--- Available records ---

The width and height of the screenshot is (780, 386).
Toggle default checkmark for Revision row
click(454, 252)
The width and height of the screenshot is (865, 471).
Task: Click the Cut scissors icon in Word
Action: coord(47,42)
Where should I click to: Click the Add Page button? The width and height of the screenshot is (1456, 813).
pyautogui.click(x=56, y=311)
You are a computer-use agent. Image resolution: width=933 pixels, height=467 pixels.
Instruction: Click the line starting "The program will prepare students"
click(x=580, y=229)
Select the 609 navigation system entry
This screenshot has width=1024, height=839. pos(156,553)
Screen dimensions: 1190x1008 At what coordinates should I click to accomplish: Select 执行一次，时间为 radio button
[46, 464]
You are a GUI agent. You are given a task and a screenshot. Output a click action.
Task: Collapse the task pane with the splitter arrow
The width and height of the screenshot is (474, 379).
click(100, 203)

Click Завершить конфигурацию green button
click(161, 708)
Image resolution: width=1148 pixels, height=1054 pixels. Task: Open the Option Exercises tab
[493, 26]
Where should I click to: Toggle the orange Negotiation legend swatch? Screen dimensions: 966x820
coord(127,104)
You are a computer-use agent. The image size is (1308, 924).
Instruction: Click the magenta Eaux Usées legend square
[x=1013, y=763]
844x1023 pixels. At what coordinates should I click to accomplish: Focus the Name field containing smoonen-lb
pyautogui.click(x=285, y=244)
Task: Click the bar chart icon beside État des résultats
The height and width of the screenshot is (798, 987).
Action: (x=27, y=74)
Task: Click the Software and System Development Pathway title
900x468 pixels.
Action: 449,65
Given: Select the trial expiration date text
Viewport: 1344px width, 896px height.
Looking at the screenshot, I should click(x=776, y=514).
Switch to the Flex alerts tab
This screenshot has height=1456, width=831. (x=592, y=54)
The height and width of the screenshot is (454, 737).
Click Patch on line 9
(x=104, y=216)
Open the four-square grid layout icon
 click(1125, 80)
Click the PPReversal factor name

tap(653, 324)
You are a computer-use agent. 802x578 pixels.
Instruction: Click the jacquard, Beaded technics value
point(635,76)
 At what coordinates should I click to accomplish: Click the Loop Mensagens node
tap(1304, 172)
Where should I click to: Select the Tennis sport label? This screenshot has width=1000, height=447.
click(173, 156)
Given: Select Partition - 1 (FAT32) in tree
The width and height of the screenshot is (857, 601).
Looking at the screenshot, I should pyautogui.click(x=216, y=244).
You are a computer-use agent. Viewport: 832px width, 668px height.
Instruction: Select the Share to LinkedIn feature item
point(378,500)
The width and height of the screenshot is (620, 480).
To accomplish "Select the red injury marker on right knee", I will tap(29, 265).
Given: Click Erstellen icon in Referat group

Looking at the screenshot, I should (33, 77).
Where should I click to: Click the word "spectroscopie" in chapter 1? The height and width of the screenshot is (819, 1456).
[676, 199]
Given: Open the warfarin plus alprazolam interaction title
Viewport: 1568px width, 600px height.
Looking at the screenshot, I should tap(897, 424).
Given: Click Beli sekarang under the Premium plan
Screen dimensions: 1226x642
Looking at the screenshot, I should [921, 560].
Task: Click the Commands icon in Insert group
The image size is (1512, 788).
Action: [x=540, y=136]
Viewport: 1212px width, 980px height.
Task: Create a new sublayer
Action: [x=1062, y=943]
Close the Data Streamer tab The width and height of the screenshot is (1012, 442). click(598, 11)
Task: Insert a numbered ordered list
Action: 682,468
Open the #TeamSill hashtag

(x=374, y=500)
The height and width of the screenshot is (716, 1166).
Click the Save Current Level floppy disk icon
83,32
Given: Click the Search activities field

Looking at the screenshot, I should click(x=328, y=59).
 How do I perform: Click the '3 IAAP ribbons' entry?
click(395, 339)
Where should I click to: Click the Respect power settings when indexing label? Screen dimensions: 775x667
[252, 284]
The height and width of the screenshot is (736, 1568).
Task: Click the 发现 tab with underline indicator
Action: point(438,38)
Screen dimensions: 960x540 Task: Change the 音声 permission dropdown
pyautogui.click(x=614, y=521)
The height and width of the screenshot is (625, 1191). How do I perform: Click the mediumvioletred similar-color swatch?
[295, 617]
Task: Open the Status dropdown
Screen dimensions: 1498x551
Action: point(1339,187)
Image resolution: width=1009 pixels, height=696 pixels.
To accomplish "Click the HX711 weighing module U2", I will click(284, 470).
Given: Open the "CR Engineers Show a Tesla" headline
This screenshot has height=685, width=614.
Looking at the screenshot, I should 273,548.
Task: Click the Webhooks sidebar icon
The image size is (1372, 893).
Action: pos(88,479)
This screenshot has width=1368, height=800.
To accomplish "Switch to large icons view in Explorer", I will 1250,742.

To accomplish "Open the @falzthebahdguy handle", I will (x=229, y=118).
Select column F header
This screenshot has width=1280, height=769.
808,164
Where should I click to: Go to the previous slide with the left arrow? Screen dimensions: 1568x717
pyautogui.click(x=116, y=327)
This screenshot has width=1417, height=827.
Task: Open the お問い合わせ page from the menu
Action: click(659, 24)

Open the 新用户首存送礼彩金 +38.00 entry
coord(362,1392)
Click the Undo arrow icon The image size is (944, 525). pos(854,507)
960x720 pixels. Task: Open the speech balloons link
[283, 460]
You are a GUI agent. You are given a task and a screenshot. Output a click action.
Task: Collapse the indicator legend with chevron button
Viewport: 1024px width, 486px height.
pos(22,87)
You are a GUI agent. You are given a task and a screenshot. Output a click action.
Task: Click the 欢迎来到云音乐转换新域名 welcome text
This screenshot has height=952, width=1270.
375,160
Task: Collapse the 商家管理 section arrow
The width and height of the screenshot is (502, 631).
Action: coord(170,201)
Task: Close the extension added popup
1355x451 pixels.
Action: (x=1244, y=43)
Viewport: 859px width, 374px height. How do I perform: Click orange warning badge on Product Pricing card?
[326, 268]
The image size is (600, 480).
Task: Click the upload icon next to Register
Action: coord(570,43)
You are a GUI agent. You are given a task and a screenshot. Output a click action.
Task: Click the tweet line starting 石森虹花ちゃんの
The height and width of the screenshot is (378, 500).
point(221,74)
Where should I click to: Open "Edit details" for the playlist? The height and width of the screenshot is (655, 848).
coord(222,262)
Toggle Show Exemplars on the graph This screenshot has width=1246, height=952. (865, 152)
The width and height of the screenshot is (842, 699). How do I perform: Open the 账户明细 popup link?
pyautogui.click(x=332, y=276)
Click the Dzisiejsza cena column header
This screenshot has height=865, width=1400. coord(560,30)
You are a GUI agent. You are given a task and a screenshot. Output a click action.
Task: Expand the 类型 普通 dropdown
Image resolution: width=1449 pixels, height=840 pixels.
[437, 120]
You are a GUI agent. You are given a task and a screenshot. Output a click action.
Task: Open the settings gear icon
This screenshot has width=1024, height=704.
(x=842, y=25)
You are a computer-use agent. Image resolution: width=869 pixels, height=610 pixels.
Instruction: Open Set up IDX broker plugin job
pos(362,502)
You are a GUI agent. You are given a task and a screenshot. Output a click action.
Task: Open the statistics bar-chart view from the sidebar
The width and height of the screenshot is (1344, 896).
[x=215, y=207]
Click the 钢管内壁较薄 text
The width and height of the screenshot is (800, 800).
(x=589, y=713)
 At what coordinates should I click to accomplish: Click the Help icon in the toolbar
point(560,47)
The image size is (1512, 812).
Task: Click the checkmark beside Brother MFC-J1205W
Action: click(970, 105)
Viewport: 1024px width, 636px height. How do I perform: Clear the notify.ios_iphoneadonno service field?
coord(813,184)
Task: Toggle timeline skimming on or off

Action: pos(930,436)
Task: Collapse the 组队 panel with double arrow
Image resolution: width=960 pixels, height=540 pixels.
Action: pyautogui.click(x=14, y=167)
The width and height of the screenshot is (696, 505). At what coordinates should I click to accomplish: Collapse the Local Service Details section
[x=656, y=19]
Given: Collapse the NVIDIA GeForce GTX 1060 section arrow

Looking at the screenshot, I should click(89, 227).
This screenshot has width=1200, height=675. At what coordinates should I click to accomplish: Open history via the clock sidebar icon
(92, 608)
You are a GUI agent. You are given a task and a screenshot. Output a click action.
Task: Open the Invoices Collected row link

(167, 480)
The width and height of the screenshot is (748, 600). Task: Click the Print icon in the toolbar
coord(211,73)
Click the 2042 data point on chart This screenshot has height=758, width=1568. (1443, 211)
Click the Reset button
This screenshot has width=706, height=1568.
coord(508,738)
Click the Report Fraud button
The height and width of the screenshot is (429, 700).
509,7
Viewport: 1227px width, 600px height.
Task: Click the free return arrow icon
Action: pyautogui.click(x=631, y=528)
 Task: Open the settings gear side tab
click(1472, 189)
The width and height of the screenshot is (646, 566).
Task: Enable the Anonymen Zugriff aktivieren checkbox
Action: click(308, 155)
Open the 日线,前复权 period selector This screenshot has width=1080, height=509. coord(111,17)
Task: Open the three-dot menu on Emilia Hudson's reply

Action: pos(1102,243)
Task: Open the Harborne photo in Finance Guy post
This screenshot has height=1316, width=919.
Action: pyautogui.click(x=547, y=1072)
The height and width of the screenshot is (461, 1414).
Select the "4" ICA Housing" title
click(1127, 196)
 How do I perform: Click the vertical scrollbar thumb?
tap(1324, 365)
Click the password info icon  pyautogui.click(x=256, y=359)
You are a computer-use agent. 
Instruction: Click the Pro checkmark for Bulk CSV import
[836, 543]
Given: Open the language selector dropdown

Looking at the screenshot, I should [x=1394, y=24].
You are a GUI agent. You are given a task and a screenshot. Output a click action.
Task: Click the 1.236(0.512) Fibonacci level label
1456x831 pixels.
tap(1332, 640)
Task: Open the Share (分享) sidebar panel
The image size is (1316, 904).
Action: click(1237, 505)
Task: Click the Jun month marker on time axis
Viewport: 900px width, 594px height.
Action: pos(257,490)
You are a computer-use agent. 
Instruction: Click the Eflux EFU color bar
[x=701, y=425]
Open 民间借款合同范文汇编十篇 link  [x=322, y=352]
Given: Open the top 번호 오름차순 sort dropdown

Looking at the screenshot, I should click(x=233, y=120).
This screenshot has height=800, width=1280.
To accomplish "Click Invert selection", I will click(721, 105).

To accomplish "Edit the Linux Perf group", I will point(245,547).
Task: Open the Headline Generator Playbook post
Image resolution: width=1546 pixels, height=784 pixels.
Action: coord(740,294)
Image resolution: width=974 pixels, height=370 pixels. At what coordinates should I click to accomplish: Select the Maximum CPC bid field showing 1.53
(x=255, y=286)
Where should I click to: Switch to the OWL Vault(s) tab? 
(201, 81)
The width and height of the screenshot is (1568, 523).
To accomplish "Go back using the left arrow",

---

* **What the exercise asks**
Retype the entries from the line containing "Given: Open the language selector dropdown" through the line containing "Action: pos(257,490)", including both of those lines.

* **Final result**
Given: Open the language selector dropdown

Looking at the screenshot, I should [x=1394, y=24].
You are a GUI agent. You are given a task and a screenshot. Output a click action.
Task: Click the 1.236(0.512) Fibonacci level label
1456x831 pixels.
tap(1332, 640)
Task: Open the Share (分享) sidebar panel
The image size is (1316, 904).
Action: click(1237, 505)
Task: Click the Jun month marker on time axis
Viewport: 900px width, 594px height.
Action: pos(257,490)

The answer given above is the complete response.